What needs to be done: From the records below, work out how many lines carry the string "computer". Leave out everything but the number.

━━━━━━━━━━━━━━━━━━━━━━━━━━━━━━

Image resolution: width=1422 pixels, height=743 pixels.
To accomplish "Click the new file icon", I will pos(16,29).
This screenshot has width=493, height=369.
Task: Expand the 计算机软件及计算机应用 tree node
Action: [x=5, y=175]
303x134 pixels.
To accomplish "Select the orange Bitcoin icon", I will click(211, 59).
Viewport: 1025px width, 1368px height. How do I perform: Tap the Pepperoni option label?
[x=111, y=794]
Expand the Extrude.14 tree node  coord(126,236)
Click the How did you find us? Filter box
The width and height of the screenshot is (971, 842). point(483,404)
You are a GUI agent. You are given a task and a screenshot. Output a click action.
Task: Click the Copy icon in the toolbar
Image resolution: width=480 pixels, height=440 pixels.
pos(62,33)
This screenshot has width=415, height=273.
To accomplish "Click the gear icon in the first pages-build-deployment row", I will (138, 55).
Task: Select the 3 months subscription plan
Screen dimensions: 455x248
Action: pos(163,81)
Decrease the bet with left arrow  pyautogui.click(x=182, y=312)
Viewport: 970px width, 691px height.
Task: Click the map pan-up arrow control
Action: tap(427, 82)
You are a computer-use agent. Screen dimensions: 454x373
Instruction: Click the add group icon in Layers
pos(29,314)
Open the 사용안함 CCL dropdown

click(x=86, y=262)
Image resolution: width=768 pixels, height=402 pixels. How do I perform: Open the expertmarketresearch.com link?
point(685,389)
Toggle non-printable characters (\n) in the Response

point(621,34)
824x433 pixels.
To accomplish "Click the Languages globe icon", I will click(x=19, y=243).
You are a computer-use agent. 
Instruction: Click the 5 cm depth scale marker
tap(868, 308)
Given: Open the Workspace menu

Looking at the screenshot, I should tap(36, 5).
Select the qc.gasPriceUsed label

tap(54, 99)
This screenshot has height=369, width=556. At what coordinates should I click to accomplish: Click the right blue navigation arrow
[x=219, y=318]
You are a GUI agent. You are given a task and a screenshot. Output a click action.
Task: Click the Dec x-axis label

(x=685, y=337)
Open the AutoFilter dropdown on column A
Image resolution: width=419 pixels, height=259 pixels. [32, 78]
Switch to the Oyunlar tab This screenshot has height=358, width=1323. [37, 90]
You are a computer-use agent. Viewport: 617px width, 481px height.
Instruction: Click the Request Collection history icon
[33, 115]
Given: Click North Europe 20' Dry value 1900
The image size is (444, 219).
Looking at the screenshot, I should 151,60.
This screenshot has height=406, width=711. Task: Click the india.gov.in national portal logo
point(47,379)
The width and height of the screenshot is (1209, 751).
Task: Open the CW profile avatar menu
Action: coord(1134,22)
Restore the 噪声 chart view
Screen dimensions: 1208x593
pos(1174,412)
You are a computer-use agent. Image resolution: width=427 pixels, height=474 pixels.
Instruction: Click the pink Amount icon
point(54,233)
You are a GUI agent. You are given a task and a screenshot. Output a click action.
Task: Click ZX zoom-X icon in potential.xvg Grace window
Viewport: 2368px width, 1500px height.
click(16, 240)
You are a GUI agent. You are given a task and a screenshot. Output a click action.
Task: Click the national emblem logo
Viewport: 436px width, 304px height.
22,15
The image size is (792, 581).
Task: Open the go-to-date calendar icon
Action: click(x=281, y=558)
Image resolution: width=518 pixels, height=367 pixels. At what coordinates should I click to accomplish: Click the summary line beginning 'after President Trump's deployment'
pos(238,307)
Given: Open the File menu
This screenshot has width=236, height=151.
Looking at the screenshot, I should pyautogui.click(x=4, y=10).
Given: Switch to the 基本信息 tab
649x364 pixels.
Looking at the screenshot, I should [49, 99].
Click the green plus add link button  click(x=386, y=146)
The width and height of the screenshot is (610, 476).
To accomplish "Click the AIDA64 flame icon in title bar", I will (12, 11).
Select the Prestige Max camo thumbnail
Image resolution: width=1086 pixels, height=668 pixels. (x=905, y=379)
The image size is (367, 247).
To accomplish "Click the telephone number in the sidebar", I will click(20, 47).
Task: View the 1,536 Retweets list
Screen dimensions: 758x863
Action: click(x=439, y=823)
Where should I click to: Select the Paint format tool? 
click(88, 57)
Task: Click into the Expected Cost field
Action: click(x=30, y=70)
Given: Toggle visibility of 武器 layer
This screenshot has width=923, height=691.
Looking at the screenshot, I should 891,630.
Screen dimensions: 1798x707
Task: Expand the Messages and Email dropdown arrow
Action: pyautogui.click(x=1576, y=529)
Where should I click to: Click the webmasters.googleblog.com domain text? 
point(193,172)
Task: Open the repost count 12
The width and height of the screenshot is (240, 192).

━━━━━━━━━━━━━━━━━━━━━━━━━━━━━━

Result of the exercise: 4